Naturally it meant that the council took longer: it had four sessions from 1962 to 1965, in which everything was debated and advice was sought from leading theologians who advised the bishops. Non-Catholics were also present as observers. During this time Pope John died and Paul VI, his successor in 1963, shepherded what John started to its conclusion.
The Council produced a series of documents that in many ways helped to change the face of the Church. Occasionally it reversed previously held beliefs.
Non-Catholics were now seen as “separated brethren” rather than “heretics” (for Protestants) and “schismatics” [literally “breakaways”] (for Eastern Orthodox). Non-Christians were no longer seen as damned for not believing in Christ but as seekers after Truth; indeed the Council saw the presence of Christ anonymously within other faiths.
The council firmly rejected hostility to Judaism and condemned anti-Jewish attitudes as contrary to Christian love, particularly since such an attitude condemned Christ—a Jew—himself.
It also defended freedom of religion, rejecting the view that the Church in Catholic countries should have a say over government policy and should urge governments not to tolerate non-Catholics. Church and state must be separate, they proclaimed, and the Church should dialogue with governments over matters of the common good.
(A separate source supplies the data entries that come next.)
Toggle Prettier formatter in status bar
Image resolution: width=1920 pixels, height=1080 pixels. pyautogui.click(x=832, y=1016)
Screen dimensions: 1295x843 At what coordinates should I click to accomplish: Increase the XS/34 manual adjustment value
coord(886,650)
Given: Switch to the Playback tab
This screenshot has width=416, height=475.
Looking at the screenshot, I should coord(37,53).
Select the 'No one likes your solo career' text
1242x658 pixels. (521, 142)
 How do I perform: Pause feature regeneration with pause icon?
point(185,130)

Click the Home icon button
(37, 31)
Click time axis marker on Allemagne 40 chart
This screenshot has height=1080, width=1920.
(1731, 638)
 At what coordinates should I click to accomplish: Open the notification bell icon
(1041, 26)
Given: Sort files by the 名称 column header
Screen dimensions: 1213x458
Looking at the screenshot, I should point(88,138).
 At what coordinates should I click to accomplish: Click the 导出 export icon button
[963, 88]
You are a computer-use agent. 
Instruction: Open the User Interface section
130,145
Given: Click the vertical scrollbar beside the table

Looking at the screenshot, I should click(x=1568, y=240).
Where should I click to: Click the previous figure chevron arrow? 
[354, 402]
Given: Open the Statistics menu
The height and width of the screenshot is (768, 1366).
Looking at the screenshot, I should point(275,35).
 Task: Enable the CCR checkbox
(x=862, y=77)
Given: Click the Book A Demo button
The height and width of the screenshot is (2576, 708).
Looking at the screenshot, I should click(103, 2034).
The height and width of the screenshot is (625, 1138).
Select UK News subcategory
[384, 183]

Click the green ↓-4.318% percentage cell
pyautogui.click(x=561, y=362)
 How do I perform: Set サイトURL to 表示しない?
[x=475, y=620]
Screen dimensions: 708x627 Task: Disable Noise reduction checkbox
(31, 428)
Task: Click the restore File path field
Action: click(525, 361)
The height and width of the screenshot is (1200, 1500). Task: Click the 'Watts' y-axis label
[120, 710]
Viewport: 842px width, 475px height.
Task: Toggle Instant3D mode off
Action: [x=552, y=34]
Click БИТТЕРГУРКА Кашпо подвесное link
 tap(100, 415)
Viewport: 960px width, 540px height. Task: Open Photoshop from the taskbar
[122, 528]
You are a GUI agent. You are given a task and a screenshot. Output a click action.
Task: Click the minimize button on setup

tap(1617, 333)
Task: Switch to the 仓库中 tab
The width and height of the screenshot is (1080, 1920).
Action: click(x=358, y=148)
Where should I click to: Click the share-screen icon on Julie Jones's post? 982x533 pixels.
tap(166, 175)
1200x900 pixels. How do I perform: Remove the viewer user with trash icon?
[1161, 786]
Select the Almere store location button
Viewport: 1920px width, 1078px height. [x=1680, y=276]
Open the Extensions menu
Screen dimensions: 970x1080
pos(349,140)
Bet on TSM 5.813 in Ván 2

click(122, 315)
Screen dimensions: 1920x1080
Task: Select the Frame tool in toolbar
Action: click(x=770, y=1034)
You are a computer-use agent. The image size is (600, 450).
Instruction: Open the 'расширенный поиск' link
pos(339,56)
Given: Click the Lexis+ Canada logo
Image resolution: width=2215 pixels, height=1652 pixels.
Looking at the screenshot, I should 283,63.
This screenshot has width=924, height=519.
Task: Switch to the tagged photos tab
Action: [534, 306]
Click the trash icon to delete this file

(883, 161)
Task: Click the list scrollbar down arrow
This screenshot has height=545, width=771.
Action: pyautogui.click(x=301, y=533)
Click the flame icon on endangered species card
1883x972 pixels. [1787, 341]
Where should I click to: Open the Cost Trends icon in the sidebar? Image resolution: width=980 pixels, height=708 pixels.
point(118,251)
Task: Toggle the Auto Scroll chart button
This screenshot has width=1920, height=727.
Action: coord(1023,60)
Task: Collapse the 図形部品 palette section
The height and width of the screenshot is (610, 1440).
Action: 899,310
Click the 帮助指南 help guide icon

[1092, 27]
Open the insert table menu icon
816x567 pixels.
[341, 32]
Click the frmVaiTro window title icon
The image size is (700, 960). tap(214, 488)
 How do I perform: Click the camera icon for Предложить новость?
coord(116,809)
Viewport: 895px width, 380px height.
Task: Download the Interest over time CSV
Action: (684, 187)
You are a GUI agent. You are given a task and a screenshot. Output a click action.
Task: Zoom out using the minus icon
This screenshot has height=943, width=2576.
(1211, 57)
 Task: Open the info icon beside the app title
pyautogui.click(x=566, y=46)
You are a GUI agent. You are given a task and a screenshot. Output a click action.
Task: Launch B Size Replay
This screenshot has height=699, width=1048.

The laity were no longer expected to passively “pray, pay and obey”. Laypeople should proclaim the Gospel in their lives, and in active engagement for social justice, which was seen by the council as crucial to any evangelisation.
One of Vatican II’s key decrees revolved around the future role of bishops. Taking as its base the early Church, it decreed that all bishops govern the Church together in union with the pope, but never without him. The pope can make decisions on his own, but always in consultation with the bishops.
And, yes, among its pastoral decisions the Second Vatican Council reformed the liturgy. It decreed that the Mass could be celebrated in the vernacular (languages other than Latin), according to the needs of the people as perceived by the local bishops’ conference. Such translations were implemented everywhere, adhering to the principle that they were done in “noble simplicity”, faithful to the Latin but understandable in the vernacular.
Clearly, then, 50 years after Blessed John XXIII called Vatican II we can see that it meant more than “Mass in English”(or Zulu, or Sotho, or Afrikaans!): Vatican II was about everybody participating in the mission of evangelisation, and a more open attitude to non-Catholics. It was a whole new attitude to being Church.